Item 5.02      Departure of Directors or Principal Officers; Election of
               Directors; Appointment of Principal Officers.

               On November 9, 2004, the Board of Directors of IMS Health
               Incorporated ("IMS" or the "Company") approved a transition plan
               under which David R. Carlucci has been appointed to the position
               of Chief Executive Officer and President, effective January 1,
               2005. Mr. Carlucci currently serves as President and Chief
               Operating Officer of the Company. The Board has also approved the
               appointment of David M. Thomas, the Company's current Chairman
               and Chief Executive Officer, to the position of Executive
               Chairman of the Board of Directors, effective January 1, 2005.
               Under the transition plan, Mr. Thomas will step down as Chief
               Executive Officer at January 1, 2005 and will remain Executive
               Chairman through March 31, 2006. A copy of the press release
               announcing the appointments is being furnished as Exhibit 99.1 to
               this Current Report on Form 8-K.

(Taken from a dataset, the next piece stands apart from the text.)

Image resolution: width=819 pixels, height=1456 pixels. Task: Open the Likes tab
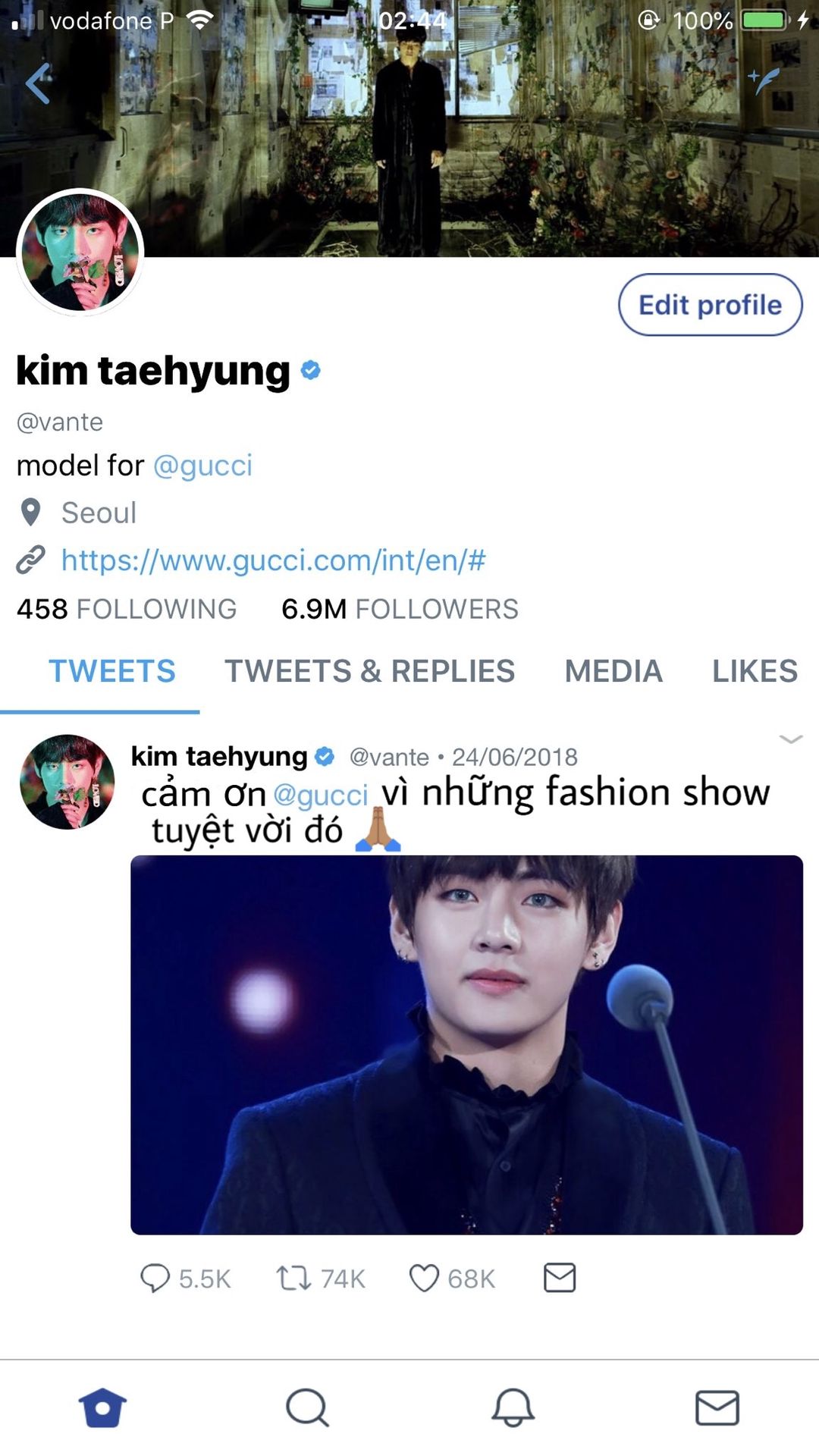755,671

               Mr. Carlucci, age 50, was appointed President and Chief
               Operating Officer in October 2002. Before joining IMS, Mr.
               Carlucci was General Manager, IBM Americas, which comprises
               all of IBM's sales and distribution operations in the U.S.,
               Canada and Latin America, from January 2000 until January
               2002. Prior to that, Mr. Carlucci held roles of increasing
               responsibility at IBM, including General Manager, IBM's
               S/390 Division from January 1998 to January 2000; Chief
               Information Officer from February 1997 to January 1998;
               General Manager, IBM Printing Systems Company from July 1995
               to January 1997; Vice President, systems, industries and
               services, Asia Pacific from January 1993 to July 1995; and
               Vice President, marketing and channel management, IBM
               Personal Computer Company -- North America from February
               1990 to December 1992. He joined IBM in 1976 as a Sales
               Representative.

               Mr. Thomas, age 55, has served as a Director and as Chairman and
               Chief Executive Officer of IMS since November 2000. From November
               2000 until October 2002, Mr. Thomas also served as President of
               IMS. Prior to joining IMS, Mr. Thomas was Senior Vice
               President/Group Executive, Personal Systems Group of IBM from
               January 1998 until September 2000. He held the position of
               General Manager of Global Industries of IBM from January 1996
               until January 1998 and General Manager of IBM North America from
               October 1995 until January 1996. Mr. Thomas is also a director of
               the following public companies: Fortune Brands, Inc., The 
               TriZetto Group, Inc. and Interpublic Group of Companies, Inc.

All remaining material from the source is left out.